▶ _Aim of the exercise_
When copying the data, keep every line exactly the same.

Saved data entries:
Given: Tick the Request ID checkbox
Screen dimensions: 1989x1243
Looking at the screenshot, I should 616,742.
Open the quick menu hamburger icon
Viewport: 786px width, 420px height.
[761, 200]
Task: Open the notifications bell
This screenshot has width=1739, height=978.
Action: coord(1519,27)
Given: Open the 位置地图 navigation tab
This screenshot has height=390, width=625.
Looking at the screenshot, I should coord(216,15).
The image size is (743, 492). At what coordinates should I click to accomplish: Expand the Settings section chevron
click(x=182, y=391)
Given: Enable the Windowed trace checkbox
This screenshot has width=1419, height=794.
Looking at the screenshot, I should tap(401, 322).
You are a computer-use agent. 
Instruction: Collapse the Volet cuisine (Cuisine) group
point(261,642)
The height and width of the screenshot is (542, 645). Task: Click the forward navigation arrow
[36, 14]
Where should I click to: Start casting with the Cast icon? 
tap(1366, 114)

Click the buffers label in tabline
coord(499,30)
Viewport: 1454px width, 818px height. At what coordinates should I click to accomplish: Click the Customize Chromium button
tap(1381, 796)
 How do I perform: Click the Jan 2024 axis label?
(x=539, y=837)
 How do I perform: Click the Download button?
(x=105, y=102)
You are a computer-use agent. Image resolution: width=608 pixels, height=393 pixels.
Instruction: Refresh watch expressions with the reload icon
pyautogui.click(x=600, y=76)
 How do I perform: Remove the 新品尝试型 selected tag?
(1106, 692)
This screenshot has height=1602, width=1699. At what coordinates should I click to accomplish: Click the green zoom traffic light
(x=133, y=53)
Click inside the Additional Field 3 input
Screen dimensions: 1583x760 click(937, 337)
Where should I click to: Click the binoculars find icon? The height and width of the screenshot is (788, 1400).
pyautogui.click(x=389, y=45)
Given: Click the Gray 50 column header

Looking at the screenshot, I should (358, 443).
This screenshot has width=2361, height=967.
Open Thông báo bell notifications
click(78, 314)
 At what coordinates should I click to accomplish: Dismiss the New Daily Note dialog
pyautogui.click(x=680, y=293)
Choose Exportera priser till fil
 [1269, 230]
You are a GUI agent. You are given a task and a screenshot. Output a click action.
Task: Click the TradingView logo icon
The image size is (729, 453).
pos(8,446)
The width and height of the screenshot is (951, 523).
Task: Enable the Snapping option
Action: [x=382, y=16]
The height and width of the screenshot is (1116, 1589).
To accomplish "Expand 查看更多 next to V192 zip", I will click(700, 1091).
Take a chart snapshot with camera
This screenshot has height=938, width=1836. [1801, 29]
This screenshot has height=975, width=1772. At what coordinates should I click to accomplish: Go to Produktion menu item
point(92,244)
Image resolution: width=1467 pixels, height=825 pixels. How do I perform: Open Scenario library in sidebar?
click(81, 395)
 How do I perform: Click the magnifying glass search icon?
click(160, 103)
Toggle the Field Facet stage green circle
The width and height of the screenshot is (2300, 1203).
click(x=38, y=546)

▶ _Exercise solution_
Given: Tick the Request ID checkbox
Screen dimensions: 1989x1243
Looking at the screenshot, I should 616,742.
Open the quick menu hamburger icon
Viewport: 786px width, 420px height.
[761, 200]
Task: Open the notifications bell
This screenshot has width=1739, height=978.
Action: coord(1519,27)
Given: Open the 位置地图 navigation tab
This screenshot has height=390, width=625.
Looking at the screenshot, I should coord(216,15).
The image size is (743, 492). At what coordinates should I click to accomplish: Expand the Settings section chevron
click(x=182, y=391)
Given: Enable the Windowed trace checkbox
This screenshot has width=1419, height=794.
Looking at the screenshot, I should tap(401, 322).
You are a computer-use agent. 
Instruction: Collapse the Volet cuisine (Cuisine) group
point(261,642)
The height and width of the screenshot is (542, 645). Task: Click the forward navigation arrow
[36, 14]
Where should I click to: Start casting with the Cast icon? 
tap(1366, 114)

Click the buffers label in tabline
coord(499,30)
Viewport: 1454px width, 818px height. At what coordinates should I click to accomplish: Click the Customize Chromium button
tap(1381, 796)
 How do I perform: Click the Jan 2024 axis label?
(x=539, y=837)
 How do I perform: Click the Download button?
(x=105, y=102)
You are a computer-use agent. Image resolution: width=608 pixels, height=393 pixels.
Instruction: Refresh watch expressions with the reload icon
pyautogui.click(x=600, y=76)
 How do I perform: Remove the 新品尝试型 selected tag?
(1106, 692)
This screenshot has height=1602, width=1699. At what coordinates should I click to accomplish: Click the green zoom traffic light
(x=133, y=53)
Click inside the Additional Field 3 input
Screen dimensions: 1583x760 click(937, 337)
Where should I click to: Click the binoculars find icon? The height and width of the screenshot is (788, 1400).
pyautogui.click(x=389, y=45)
Given: Click the Gray 50 column header

Looking at the screenshot, I should (358, 443).
This screenshot has width=2361, height=967.
Open Thông báo bell notifications
click(78, 314)
 At what coordinates should I click to accomplish: Dismiss the New Daily Note dialog
pyautogui.click(x=680, y=293)
Choose Exportera priser till fil
 [1269, 230]
You are a GUI agent. You are given a task and a screenshot. Output a click action.
Task: Click the TradingView logo icon
The image size is (729, 453).
pos(8,446)
The width and height of the screenshot is (951, 523).
Task: Enable the Snapping option
Action: [x=382, y=16]
The height and width of the screenshot is (1116, 1589).
To accomplish "Expand 查看更多 next to V192 zip", I will click(700, 1091).
Take a chart snapshot with camera
This screenshot has height=938, width=1836. [1801, 29]
This screenshot has height=975, width=1772. At what coordinates should I click to accomplish: Go to Produktion menu item
point(92,244)
Image resolution: width=1467 pixels, height=825 pixels. How do I perform: Open Scenario library in sidebar?
click(81, 395)
 How do I perform: Click the magnifying glass search icon?
click(160, 103)
Toggle the Field Facet stage green circle
The width and height of the screenshot is (2300, 1203).
click(x=38, y=546)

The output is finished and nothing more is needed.